- _Work to complete_:
Return the part of the V4381 Sagittarii passage from "V4381 Sagittarii is associated" to "to be members.", word for word.

- _Page extract_:

— begin —

V4381 Sagittarii is a variable star in the constellation Sagittarius. A white supergiant of spectral type A2/A3Iab, it is an Alpha Cygni variable that varies between apparent photographic magnitudes 6.57 and 6.62. Its visual apparent magnitude is about 6.54.

V4381 Sagittarii is associated with a small reflection and emission nebula, although it is not actually seen within the nebulosity. The nebula is catalogued as GN 18.05.6. It was first listed as VdB 113 and described as possibly associated with a loose open cluster. That name has since been used for the cluster itself, which is much more distant than the distance of V4381 Sagittarii derived from its Hipparcos parallax. The whole cluster is less than a quarter of a degree across, with dozens of members from 8th magnitude downwards. V4381 Sagittarii is listed as a probable member, while the nearby bright stars HD 165516 and WR 111 are considered unlikely to be members.

— end —

- _Dataset excerpts_:
— begin —

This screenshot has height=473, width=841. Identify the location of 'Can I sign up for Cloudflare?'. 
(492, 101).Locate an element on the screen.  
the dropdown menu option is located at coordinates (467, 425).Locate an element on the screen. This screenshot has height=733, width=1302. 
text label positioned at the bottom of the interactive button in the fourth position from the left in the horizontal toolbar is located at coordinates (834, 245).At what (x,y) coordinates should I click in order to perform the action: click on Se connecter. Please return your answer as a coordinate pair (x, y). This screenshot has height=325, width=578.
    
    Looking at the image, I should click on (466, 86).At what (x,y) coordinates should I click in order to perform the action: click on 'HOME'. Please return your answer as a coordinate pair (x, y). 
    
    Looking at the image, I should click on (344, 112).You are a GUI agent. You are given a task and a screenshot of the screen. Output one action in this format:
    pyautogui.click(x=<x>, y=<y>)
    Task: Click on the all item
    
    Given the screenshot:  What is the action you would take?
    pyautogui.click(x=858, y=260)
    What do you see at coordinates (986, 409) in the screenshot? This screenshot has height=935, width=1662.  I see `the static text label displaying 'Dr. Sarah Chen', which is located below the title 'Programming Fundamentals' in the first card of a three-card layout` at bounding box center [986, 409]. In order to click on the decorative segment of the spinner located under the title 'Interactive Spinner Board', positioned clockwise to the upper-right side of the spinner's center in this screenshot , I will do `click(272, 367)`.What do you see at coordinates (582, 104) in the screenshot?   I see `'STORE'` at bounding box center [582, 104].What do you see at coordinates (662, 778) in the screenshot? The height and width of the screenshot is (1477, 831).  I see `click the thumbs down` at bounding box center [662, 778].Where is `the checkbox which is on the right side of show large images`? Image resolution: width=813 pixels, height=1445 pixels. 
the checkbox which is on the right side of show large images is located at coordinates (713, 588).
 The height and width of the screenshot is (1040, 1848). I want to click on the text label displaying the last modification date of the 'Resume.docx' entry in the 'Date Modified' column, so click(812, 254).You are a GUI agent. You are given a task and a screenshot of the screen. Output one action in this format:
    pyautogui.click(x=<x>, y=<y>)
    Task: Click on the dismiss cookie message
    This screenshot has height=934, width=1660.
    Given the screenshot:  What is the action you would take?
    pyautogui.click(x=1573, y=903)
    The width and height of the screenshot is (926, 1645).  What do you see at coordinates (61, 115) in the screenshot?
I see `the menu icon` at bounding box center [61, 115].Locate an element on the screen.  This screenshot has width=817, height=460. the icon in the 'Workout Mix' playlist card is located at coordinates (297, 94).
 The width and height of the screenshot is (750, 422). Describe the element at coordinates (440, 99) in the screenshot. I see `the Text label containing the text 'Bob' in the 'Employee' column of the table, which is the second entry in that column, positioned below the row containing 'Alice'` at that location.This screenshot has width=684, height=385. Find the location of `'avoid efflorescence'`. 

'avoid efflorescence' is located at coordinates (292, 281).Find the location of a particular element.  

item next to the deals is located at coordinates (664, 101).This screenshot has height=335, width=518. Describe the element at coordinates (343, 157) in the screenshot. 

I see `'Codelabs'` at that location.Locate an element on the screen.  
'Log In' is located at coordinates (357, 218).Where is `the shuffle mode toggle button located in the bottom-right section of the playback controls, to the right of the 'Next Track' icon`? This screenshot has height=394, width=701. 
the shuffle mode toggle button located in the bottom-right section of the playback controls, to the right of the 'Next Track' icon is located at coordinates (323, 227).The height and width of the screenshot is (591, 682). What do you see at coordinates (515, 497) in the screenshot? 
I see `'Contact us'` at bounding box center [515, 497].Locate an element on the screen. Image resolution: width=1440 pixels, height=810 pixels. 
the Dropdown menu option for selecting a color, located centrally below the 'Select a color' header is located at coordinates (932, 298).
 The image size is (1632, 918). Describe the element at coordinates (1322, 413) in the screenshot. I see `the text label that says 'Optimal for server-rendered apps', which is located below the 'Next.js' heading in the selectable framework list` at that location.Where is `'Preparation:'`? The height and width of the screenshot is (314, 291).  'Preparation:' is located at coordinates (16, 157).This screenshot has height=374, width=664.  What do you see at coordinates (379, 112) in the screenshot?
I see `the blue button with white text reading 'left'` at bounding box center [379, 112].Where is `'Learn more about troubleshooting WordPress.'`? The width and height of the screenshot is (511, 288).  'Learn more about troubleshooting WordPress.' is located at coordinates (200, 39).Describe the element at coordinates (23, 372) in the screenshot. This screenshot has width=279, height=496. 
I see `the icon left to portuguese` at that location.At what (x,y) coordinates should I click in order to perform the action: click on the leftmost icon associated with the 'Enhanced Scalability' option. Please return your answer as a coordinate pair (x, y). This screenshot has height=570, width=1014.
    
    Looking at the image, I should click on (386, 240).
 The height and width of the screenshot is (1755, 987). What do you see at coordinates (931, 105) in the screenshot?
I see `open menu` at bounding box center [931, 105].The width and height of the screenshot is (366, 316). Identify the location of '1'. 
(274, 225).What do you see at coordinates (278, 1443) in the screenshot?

— end —

- _Expected answer_:
V4381 Sagittarii is associated with a small reflection and emission nebula, although it is not actually seen within the nebulosity. The nebula is catalogued as GN 18.05.6. It was first listed as VdB 113 and described as possibly associated with a loose open cluster. That name has since been used for the cluster itself, which is much more distant than the distance of V4381 Sagittarii derived from its Hipparcos parallax. The whole cluster is less than a quarter of a degree across, with dozens of members from 8th magnitude downwards. V4381 Sagittarii is listed as a probable member, while the nearby bright stars HD 165516 and WR 111 are considered unlikely to be members.